▸ To-do item:
Copy verbatim the stretch of entries from the line containing "This screenshot has height=745, width=1361." through the line containing "nav-item-benutzer: Benutzer is", including both of those lines.

*** Records shown Section Begins ***

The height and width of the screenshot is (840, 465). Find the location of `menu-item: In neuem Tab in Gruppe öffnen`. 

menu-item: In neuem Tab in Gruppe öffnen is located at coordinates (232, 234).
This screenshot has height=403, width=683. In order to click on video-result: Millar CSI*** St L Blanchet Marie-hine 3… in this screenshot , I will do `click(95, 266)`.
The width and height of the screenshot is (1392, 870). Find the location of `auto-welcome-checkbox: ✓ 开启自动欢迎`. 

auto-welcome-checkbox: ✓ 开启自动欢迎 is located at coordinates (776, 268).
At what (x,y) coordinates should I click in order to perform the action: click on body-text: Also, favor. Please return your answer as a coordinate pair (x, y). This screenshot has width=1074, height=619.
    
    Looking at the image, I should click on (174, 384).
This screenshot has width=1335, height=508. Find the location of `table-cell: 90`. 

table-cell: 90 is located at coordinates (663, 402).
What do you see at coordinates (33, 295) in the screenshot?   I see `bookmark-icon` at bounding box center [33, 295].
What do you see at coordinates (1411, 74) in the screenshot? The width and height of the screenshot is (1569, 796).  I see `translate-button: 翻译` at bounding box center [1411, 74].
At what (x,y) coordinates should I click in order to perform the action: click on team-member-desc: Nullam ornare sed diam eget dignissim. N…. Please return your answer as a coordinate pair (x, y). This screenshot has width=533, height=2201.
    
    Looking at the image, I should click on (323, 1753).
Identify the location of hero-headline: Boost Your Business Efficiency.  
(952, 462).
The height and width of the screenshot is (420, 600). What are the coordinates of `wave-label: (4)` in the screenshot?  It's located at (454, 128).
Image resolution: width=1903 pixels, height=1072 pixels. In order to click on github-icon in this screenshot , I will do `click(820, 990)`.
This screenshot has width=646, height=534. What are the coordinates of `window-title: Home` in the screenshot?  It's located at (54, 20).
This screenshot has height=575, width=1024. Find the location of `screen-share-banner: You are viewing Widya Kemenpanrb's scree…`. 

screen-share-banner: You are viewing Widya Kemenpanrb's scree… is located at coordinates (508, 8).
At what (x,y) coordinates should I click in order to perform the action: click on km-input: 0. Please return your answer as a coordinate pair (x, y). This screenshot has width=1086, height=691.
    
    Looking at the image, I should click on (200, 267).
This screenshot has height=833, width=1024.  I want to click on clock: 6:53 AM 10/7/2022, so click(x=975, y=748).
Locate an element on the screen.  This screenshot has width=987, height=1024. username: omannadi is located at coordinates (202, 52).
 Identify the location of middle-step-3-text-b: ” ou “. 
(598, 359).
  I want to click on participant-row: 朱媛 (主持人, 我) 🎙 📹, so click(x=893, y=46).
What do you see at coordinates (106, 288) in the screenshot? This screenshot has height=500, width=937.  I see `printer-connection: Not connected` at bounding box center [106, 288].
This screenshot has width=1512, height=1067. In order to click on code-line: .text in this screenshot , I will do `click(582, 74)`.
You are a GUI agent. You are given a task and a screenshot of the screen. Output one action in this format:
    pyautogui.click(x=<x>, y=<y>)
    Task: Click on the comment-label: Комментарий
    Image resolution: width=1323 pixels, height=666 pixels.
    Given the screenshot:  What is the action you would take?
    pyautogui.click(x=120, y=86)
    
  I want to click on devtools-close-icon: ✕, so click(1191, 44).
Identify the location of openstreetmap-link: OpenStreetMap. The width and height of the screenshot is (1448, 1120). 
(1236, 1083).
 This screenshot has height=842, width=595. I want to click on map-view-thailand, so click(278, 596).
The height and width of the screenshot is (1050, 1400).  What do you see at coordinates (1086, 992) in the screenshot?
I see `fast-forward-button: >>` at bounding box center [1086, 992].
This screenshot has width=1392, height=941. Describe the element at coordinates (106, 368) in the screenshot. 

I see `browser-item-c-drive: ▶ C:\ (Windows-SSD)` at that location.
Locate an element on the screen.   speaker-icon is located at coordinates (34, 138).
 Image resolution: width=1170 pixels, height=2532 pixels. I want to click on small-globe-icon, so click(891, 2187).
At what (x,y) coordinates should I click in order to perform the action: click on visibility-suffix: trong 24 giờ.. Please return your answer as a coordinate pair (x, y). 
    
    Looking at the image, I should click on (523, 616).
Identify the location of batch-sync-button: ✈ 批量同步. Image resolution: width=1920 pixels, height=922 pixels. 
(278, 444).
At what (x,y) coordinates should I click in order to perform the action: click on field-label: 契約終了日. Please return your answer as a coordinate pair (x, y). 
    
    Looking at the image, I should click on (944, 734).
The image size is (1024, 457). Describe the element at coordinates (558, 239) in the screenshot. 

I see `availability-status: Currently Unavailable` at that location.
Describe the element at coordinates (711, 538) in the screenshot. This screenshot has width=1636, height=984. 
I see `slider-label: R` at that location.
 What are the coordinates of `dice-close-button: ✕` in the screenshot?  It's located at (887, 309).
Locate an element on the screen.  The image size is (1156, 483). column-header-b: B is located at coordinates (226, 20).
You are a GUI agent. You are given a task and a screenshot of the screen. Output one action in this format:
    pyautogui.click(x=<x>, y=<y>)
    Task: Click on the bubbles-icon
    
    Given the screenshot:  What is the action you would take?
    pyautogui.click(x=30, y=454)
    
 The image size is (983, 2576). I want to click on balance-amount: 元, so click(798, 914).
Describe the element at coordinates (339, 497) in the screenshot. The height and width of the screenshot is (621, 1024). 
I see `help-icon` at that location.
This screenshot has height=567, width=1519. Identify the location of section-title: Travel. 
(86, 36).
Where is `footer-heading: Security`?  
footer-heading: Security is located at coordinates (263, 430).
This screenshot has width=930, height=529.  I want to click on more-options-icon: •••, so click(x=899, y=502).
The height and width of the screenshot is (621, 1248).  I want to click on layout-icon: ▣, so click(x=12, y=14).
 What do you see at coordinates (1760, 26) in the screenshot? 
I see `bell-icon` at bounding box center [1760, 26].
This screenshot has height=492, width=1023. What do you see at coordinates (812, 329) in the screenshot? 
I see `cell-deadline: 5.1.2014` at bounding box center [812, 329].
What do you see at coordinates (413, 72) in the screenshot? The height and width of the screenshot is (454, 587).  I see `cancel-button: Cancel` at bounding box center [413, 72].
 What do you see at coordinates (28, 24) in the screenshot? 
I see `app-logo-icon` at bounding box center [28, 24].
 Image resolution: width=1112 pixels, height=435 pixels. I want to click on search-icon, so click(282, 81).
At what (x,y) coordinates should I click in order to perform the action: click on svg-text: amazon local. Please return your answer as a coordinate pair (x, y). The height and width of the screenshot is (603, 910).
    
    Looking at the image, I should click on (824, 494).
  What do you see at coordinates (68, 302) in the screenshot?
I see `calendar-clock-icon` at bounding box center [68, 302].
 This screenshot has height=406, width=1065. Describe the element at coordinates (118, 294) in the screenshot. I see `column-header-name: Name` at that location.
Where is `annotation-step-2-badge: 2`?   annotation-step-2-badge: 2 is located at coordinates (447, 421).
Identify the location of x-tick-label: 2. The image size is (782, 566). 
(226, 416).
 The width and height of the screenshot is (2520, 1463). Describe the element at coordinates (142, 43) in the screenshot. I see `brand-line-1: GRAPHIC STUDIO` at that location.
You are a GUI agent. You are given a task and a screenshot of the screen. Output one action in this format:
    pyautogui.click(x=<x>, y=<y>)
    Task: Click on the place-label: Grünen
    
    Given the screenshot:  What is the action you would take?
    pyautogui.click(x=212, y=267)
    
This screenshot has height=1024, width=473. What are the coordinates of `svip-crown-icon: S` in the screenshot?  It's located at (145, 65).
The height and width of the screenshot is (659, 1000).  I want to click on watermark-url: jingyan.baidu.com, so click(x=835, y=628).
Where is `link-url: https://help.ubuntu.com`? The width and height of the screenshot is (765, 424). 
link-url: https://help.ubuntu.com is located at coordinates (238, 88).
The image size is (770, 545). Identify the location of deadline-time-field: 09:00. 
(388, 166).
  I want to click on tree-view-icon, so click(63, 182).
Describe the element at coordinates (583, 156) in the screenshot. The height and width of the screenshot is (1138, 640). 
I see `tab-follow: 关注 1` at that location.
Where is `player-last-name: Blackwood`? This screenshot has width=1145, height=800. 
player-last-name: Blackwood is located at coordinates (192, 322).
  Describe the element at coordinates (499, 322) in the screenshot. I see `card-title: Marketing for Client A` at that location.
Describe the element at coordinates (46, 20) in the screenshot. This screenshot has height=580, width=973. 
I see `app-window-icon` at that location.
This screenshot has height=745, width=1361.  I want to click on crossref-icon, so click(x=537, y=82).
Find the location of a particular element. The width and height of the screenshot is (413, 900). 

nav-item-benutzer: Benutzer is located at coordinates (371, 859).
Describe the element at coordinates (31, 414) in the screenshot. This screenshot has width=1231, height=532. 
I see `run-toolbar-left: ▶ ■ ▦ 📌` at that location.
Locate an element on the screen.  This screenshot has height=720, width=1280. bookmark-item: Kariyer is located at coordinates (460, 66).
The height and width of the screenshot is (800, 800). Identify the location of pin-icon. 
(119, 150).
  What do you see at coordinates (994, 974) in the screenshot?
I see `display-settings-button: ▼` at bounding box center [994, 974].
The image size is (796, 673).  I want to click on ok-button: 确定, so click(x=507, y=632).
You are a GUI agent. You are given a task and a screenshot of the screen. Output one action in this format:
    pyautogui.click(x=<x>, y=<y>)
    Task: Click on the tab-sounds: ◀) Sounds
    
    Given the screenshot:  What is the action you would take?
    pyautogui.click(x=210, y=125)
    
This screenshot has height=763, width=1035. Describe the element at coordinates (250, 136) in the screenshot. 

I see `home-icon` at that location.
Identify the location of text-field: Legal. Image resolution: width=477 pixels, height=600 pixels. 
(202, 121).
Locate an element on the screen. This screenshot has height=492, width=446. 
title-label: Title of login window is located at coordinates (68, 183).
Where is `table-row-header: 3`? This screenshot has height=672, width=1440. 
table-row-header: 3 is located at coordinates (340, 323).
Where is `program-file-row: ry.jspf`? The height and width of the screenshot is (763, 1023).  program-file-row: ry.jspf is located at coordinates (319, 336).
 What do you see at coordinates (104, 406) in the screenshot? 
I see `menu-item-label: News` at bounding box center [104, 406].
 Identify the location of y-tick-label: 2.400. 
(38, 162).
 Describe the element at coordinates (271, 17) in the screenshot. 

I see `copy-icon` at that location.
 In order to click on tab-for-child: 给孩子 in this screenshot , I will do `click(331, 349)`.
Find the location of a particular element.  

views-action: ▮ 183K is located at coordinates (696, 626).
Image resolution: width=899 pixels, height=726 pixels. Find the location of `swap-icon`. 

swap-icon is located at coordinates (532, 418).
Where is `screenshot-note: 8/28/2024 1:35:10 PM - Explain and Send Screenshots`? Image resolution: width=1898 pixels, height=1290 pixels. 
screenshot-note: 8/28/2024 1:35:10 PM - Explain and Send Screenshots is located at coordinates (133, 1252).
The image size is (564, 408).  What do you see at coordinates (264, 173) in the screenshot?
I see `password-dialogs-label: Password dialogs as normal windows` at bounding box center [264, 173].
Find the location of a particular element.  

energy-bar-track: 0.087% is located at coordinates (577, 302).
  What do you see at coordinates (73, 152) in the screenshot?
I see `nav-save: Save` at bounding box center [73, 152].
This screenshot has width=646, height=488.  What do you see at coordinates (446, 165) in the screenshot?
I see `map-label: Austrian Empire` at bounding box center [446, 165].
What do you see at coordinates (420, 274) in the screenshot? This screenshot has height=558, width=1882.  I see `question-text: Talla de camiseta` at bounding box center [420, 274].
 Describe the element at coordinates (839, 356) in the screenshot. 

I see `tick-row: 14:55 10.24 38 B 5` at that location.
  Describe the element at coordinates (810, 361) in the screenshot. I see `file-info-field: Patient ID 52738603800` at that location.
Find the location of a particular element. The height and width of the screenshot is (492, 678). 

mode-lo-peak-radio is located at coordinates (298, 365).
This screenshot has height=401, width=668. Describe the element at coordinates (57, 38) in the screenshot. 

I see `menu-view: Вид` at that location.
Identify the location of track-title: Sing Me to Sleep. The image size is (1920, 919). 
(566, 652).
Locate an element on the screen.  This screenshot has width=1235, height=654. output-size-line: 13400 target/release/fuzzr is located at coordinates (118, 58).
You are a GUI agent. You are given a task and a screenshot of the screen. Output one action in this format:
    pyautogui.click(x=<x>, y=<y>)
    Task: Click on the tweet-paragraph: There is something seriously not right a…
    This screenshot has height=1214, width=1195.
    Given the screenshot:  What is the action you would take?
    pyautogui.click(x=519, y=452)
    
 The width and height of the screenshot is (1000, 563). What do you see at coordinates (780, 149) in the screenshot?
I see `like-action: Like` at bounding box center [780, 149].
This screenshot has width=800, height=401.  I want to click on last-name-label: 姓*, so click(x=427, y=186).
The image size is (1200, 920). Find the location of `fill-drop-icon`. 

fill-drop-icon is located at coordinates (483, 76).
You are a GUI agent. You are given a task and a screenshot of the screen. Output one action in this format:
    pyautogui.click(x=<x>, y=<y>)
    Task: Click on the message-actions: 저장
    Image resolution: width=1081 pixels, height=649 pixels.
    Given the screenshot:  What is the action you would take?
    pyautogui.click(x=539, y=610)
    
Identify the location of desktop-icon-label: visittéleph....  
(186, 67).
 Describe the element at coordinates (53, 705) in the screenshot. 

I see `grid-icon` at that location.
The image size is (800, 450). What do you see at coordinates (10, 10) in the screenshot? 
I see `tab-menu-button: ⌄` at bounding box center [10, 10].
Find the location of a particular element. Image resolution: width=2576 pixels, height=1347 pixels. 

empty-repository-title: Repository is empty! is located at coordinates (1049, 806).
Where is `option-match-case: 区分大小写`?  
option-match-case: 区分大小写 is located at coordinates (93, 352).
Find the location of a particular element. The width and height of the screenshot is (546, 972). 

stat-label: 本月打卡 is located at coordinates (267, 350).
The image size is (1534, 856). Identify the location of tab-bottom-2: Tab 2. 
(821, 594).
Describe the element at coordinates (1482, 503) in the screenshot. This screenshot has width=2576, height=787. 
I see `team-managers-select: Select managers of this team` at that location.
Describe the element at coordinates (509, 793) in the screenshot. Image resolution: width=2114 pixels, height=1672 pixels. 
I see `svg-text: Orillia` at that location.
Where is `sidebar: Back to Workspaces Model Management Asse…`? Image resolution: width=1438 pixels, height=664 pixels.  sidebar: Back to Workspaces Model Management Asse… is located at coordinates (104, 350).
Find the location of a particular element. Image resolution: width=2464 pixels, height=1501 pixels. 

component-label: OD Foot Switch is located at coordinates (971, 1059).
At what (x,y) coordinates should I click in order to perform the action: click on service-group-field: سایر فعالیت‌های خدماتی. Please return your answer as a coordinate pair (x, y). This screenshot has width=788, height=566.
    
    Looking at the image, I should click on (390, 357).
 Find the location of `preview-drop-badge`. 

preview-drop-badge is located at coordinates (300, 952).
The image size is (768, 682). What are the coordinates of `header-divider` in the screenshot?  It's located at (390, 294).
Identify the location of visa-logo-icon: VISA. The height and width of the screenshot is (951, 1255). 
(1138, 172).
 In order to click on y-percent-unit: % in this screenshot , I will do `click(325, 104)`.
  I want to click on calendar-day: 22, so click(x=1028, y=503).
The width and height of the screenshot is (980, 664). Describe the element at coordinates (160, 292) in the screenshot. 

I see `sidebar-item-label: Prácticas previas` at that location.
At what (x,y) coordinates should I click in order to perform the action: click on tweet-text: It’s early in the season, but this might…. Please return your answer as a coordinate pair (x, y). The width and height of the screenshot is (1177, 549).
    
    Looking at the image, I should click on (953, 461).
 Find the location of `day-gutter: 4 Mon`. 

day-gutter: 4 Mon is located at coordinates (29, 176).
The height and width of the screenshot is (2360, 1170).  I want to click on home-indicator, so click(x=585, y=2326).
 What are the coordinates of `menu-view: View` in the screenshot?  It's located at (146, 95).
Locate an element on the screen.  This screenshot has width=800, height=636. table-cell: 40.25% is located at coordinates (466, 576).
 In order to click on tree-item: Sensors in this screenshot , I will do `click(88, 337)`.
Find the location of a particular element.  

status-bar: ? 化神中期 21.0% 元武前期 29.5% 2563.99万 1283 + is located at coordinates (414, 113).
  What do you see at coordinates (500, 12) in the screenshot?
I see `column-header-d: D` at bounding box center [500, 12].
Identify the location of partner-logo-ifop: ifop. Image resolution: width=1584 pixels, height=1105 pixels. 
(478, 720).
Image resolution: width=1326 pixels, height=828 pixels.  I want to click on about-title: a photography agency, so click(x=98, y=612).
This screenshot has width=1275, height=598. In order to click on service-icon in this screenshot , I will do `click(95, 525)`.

*** Records shown Section Ends ***

▸ Response:
This screenshot has height=745, width=1361.  I want to click on crossref-icon, so click(x=537, y=82).
Find the location of a particular element. The width and height of the screenshot is (413, 900). 

nav-item-benutzer: Benutzer is located at coordinates (371, 859).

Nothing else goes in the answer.